特集U
困っているひと
 
赤 木 智 弘

  『困っているひと』 (大野更紗 ポプラ社) という本が話題になっている。
 難民支援などを行っていた著者が、 治療法のない免疫系の難病にかかり、 入院して治療に専念する生活を、 ユーモラスに描きながらも、 社会保障の根源的な問題をえぐり出す名著と評していいだろう。
 私はこの本が発刊する前に、 大野さんと対談する機会を得たが、 まさか目の前の人が難病を患っているとは思えないほどに、 明るくチャーミングな女性であった。 難病であっても苦労を感じさせないユーモラスな文章は、 当人そのものの持って生まれたものなのだろう。 どうしても文章が深刻になりがちな私からみるに、 とても羨ましい部分がある。
 さて、 私がこの本で最も重要であると考えている点は、 この本のタイトルが 『困っているひと』 であるという部分である。
 大野さんは免疫系の難病を患っている。 ならば病気の厳しさや悲惨さを全面に出したタイトルを付けてもいいはずだ。 しかし、 本のタイトルは 『困っているひと』 であって、 決して 「難病のひと」 ではない。
 彼女が本を通して描くメッセージは、 決して 「私は難病だから助けて下さい」 ではない。 「難病」 という、 いくらでも同情を引き出せる、 小さな括りに自らを置いて支援を求めるのではなく、 「困っている」 という、 極めて大きな括りの中に支援の根拠があるべきだと訴えているのである。

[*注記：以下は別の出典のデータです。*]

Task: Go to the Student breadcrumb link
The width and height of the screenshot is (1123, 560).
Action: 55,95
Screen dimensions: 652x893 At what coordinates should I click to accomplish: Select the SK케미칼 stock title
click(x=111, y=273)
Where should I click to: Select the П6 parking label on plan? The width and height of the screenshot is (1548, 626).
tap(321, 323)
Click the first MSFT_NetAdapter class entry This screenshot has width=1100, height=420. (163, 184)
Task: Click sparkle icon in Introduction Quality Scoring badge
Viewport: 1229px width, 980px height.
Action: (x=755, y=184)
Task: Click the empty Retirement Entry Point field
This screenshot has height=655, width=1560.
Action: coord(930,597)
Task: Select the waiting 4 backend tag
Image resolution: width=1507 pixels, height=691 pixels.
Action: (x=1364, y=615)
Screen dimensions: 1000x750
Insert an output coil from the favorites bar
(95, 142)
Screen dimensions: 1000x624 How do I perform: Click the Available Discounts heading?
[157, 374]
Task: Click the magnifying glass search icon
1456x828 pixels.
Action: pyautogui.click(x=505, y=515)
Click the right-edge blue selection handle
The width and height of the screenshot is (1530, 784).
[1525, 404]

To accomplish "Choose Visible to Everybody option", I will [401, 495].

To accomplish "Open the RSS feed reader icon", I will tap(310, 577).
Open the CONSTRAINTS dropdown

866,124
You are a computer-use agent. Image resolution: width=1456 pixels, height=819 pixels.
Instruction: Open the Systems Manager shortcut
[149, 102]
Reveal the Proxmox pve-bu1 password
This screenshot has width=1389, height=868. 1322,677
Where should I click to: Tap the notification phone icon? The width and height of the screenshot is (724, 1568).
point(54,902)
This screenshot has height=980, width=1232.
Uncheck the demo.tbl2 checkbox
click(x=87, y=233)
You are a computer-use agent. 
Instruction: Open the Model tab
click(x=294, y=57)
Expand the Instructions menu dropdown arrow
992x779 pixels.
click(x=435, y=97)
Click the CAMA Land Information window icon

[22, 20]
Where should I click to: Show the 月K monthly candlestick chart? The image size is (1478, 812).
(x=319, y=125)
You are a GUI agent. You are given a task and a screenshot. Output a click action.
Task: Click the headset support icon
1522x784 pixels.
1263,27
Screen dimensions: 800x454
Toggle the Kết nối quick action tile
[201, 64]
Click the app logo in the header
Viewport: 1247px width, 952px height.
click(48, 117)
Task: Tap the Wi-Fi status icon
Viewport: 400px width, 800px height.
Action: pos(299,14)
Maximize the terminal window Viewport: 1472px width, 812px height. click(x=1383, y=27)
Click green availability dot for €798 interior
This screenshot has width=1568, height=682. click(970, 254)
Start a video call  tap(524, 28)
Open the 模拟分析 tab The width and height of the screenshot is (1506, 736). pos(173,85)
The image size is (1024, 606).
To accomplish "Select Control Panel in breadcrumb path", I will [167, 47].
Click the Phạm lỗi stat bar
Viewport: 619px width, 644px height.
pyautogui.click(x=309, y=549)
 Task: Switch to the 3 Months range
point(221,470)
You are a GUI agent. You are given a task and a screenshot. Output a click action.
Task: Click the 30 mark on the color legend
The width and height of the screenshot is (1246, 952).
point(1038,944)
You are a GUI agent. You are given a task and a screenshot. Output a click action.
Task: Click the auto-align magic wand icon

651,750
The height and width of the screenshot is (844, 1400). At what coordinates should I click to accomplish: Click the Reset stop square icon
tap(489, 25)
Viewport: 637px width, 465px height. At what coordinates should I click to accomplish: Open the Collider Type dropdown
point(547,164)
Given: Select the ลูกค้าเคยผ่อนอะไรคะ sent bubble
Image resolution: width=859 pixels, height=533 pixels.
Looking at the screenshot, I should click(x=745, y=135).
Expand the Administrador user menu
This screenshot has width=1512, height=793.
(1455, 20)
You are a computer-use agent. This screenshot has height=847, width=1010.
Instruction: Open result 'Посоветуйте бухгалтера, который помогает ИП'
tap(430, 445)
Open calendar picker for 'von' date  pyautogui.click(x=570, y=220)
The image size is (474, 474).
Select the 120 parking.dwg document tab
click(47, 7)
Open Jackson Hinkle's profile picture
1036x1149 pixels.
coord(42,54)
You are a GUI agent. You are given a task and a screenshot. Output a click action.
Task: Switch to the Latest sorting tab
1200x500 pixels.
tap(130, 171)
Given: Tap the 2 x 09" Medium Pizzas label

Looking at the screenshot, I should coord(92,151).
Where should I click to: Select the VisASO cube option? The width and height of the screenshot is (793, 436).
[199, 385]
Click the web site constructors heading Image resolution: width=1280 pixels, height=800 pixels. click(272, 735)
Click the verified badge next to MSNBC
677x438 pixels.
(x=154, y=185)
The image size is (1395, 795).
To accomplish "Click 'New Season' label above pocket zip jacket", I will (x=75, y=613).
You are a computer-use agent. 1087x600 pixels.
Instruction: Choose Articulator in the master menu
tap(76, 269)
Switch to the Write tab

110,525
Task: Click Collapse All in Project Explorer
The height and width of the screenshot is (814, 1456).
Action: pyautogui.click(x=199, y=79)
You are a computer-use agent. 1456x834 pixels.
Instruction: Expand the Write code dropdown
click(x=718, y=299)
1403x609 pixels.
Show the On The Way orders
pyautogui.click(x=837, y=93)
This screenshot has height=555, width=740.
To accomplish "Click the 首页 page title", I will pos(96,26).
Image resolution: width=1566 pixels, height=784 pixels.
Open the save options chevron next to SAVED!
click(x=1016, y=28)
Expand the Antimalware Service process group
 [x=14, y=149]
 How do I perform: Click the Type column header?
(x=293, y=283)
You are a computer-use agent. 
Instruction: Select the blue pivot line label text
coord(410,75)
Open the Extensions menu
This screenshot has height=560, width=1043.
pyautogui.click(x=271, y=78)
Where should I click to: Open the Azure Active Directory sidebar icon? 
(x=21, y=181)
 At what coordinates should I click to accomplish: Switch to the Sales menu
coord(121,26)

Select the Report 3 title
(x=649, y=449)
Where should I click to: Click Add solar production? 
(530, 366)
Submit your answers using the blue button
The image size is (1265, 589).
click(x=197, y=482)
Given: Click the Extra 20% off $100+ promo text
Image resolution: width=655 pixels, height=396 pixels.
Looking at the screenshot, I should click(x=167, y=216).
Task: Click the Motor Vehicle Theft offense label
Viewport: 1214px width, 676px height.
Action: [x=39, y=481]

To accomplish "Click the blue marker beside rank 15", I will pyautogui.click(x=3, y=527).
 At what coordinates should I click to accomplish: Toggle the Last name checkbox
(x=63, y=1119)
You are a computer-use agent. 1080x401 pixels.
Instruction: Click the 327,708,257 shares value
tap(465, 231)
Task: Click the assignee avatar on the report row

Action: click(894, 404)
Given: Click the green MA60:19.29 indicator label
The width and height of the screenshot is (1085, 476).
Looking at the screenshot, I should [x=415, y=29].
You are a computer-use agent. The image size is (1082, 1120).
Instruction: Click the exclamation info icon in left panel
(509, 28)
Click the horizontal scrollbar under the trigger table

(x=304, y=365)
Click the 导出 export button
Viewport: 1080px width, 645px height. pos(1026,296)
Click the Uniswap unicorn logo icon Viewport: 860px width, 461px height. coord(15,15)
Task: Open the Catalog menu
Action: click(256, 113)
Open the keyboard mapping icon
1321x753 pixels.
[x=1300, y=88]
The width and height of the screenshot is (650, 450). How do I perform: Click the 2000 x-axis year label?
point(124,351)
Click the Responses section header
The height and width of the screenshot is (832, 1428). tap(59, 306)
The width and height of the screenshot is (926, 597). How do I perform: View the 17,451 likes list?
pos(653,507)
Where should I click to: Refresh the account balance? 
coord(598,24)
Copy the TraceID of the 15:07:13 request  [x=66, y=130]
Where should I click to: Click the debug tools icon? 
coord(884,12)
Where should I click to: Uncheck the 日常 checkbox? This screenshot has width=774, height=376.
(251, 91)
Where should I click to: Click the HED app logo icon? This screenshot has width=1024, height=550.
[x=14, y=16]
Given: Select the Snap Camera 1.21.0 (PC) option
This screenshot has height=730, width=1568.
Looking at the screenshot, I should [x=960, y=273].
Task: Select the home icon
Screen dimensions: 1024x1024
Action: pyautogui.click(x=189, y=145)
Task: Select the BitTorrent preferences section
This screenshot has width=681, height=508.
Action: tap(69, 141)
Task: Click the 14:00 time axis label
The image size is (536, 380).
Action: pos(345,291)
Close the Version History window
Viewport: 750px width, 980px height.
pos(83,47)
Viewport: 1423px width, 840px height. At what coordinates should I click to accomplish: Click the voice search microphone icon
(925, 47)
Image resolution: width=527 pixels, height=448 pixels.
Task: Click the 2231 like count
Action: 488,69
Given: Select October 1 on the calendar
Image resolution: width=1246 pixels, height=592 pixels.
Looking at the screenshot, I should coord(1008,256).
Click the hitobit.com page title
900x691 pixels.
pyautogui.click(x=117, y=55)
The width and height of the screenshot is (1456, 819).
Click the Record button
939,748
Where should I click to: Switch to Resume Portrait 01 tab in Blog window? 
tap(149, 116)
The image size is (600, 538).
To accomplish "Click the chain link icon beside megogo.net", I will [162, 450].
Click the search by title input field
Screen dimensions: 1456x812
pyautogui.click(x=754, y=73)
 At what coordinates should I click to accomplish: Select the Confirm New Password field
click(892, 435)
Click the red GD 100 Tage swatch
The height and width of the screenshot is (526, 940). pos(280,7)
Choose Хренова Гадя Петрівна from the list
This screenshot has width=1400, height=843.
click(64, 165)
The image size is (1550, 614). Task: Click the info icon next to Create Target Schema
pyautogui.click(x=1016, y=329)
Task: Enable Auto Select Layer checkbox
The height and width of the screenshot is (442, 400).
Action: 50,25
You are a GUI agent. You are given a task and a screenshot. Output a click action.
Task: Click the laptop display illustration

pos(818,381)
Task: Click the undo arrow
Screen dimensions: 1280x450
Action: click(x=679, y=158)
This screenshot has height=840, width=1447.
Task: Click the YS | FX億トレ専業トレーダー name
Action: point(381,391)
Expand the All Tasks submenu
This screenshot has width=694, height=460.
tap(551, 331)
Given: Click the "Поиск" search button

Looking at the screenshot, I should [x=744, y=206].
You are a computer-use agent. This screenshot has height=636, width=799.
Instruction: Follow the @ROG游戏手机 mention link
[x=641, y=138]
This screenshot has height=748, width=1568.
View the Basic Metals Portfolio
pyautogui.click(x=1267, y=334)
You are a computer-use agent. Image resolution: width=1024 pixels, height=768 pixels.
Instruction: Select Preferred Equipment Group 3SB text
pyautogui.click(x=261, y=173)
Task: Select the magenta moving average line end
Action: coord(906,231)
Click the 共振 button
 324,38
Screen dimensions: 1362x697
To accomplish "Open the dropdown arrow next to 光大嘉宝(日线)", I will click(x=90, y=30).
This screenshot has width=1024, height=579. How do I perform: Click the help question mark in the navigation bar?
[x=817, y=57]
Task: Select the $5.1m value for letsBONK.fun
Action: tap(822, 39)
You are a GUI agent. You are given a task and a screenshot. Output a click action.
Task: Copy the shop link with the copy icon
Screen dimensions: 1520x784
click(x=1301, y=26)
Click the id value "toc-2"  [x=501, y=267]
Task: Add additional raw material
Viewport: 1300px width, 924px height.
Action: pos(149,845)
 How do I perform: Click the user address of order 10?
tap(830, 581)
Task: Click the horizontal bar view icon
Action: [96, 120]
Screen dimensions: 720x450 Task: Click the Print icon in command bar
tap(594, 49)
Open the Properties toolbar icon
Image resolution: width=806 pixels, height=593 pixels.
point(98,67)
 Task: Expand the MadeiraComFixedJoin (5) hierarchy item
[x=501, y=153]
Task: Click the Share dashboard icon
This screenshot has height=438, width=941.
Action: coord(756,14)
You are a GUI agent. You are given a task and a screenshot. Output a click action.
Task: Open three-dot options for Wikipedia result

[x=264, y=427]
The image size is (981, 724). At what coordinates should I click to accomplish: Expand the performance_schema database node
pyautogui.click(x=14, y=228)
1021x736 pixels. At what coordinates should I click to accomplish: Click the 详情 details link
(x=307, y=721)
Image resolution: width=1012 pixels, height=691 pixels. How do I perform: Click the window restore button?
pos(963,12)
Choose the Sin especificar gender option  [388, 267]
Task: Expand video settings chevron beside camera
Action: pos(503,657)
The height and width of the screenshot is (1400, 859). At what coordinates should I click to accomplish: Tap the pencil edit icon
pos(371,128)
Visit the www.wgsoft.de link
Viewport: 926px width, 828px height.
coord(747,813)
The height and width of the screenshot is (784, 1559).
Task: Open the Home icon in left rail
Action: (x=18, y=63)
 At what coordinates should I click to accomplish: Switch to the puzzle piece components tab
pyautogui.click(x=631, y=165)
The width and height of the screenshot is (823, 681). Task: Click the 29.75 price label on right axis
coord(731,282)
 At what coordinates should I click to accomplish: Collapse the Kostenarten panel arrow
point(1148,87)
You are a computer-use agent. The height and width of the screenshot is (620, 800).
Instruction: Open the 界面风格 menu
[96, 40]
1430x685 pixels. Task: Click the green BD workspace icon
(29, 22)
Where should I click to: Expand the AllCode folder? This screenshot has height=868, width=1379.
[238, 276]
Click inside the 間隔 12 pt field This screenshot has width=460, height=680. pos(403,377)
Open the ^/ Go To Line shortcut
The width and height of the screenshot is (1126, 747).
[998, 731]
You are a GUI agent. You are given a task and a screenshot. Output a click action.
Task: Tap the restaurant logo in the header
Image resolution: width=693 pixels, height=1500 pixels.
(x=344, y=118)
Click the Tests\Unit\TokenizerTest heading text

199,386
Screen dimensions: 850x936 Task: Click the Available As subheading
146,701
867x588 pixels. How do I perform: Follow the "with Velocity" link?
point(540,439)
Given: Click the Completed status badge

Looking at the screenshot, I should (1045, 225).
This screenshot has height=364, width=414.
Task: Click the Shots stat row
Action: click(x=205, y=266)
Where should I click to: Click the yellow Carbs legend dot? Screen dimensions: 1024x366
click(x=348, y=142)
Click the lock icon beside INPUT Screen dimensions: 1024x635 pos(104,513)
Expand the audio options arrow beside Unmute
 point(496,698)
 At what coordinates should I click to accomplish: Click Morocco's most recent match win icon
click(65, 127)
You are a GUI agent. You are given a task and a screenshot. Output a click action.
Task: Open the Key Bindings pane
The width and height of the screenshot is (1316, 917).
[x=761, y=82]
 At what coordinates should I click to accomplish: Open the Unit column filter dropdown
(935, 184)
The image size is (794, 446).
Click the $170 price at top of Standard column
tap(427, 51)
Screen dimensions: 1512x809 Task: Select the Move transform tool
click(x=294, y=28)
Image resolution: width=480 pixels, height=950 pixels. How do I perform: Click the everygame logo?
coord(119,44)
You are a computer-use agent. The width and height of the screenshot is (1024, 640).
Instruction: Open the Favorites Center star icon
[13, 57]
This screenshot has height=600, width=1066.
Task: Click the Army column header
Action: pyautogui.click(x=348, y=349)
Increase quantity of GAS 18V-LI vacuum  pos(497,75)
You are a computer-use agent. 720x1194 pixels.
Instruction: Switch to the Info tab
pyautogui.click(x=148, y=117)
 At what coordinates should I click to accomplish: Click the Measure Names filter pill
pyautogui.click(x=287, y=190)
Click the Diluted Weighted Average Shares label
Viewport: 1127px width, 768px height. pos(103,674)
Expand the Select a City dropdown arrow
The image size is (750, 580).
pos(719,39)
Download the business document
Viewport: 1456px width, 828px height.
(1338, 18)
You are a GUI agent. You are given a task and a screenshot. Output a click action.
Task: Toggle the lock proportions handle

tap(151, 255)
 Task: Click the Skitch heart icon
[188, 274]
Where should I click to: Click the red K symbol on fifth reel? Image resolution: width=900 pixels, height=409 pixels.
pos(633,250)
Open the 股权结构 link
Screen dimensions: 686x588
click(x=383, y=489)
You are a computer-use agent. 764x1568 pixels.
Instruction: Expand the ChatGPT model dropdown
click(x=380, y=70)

 震災が起きた直後、 被災者に対する支援が相次いだ。 自治体は住む場所を提供し、 被災者を雇用するという企業も現れた。 しかし、 なぜ支援の対象が被災者だけなのか。
 家がないというなら、 ホームレスも状況は同じではないか。 また、 安定した仕事が得られない人は、 震災前からたくさんいたはずだ。
 困っている人たちが心の底から欲しがっている 「家や仕事」 が、 震災の被災者にのみ潤沢に用意される状況は、 それ以前からホームレス問題や、 就労支援にあたっている人たちにとっては、 歯がゆいに違いない。
 実際、 知人のホームレス支援NPOの代表に話を聞くと、 自治体に掛け合うにしても、 被災地の問題に結び付けないとロクにお金が出ないのが現状のようだ。 また、 個人からの寄付金も減っているようで、 やはりお金が被災地にばかり流れてしまっている。 その知人の団体は比較的知名度のある団体なのだが、 そこですらその状況なのだから、 もっと小さなNPOの苦労が忍ばれる。
 被災地の人たちが困っていることは確かである。 しかし、 だからといって被災地以外の人が困っていないということにならない。
 3 月11日以前、 この国には 「貧困」 「非正規雇用」 「男女不平等」 「教育機会の不均衡」 「年金格差」 などなど、 すべての国民に関係のある大きな問題が横たわっていた。 しかし震災以降、 行政の支援も人々の関心も、 もっぱら 「被災者」 に移ってしまい、 これまでの問題は忘れ去られているかのようだ。
 当然、 震災の問題があったからといって、 震災以前の問題が消えてなくなるわけではない。 であれば、 人々の関心が震災に移ってしまっている今、 それまでそうした問題で困っていた人は、 震災以後はこれまで以上に困っているはずだ。
 にもかかわらず、 震災の問題ばかりに注目が集まる現状では、 困っている彼ら自身も、 「被災者と比べれば……」 という心情が勝ってしまい、 なかなか困っているという声を素直に上げることができない。 私はそのことを危惧している。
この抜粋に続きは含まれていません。